The key to a successful multi-agent system lies in clearly defining agent roles. Each agent needs a precise task, a defined input/output contract, and a specialized prompt. Poorly defined roles lead to overlaps, conflicts, and inconsistent results.
The researcher collects and structures information. It serves as the system's knowledge base.
System prompt (example):
You are a research specialist. Your task:
- Collect relevant information on the given topic
- Structure results into clear sections
- Rate the reliability of each source (1-5)

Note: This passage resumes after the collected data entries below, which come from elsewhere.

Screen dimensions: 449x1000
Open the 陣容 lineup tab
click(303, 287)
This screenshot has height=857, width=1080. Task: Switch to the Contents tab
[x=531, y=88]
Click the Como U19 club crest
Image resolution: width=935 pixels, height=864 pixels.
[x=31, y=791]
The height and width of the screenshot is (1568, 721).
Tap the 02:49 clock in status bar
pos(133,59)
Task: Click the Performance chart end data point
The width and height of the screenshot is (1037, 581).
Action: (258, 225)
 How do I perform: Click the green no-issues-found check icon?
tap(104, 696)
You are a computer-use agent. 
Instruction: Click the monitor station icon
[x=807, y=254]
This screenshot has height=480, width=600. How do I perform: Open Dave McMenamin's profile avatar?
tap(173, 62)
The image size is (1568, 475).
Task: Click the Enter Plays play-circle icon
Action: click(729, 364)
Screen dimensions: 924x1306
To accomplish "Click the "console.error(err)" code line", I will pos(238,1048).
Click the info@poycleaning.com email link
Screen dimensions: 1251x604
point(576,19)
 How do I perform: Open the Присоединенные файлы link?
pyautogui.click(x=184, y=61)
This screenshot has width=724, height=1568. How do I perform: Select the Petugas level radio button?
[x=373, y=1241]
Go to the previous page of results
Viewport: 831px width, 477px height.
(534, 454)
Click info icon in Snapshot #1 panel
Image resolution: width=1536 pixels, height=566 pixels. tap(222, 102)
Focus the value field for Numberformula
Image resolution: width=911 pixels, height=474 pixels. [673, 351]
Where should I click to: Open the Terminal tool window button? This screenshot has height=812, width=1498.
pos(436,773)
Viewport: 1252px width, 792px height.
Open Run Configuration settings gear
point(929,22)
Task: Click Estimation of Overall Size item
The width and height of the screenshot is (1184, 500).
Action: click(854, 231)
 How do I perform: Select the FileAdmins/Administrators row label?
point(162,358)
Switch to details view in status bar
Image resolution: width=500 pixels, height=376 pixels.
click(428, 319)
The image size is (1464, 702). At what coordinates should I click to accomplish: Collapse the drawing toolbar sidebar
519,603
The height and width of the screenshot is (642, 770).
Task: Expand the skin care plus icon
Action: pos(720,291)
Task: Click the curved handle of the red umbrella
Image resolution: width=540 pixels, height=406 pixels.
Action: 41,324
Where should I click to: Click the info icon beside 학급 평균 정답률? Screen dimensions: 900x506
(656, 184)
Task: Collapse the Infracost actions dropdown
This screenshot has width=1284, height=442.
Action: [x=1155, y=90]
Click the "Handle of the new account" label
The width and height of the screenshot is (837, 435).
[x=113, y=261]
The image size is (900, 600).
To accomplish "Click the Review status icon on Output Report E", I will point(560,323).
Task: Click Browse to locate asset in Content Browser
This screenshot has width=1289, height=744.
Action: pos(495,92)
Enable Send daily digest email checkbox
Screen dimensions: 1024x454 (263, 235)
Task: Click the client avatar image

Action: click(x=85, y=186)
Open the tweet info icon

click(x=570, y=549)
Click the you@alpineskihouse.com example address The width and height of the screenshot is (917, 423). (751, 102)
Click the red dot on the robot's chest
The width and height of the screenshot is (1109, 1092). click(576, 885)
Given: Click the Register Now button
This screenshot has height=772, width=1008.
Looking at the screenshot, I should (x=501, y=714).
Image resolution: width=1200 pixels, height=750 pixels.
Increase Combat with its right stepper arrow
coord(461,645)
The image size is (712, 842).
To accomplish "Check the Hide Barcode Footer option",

- Explicitly flag uncertainties
Output format: JSON with { "findings": [], "confidence": 0-100, "gaps": [] }
The writer creates content based on the researcher's findings.
System prompt (example):
You are a content writer. Your task:
- Create well-structured texts based on research data
- Keep the tone professional and accessible
- Use subheadings and bullet points
- Maximum length: 800 words
Input: Research results (JSON)
Output: Formatted text (Markdown)
The reviewer checks quality and provides feedback.
System prompt (example):
You are a quality reviewer. Your task:
- Check factual accuracy against research data
- Evaluate style, structure, and completeness
- Provide concrete, actionable feedback
- Decide: APPROVE, REVISE (with notes), or REJECT
Output format: JSON with { "decision": "", "score": 0-100, "feedback": [] }
Effective agent prompts follow the RACE Framework:
| Element | Description | Example |
|---|---|---|
| Role | Who is the agent? | "You are a financial analyst" |
| Action | What should it do? | "Analyze the quarterly figures" |
| Context | What constraints apply? | "For a Fortune 500 company, in English" |
| Expectation | What does the result look like? | "JSON with metrics and assessment" |
Beyond the three core roles, you can deploy specialized agents:
| Agent | Task | Trigger |
|---|---|---|
| Validator | Schema and format checking | After each agent output |
| Translator | Multilingual output | After the writer |
| Summarizer | Summarize lengthy results | Before the end user |
| Router | Decides which agent acts next | Dynamic pipelines |
| Guardrail | Checks for compliance and safety | Before output |
Define a clear contract for each agent:
{
"agent": "researcher",
"input_schema": {
"topic": "string (required)",
"depth": "shallow | medium | deep",
"max_sources": "number (default: 5)"
},
"output_schema": {
"findings": "array of { title, content, source, confidence }",
"overall_confidence": "number 0-100",
"knowledge_gaps": "array of string"
},
"constraints": {
"max_tokens": 2000,
"timeout_seconds": 30
}
}
Practical tip: Start with three agents (researcher, writer, reviewer) and expand incrementally. Each new agent increases complexity exponentially. Document input/output contracts in a shared schema — this saves debugging time and makes agents interchangeable.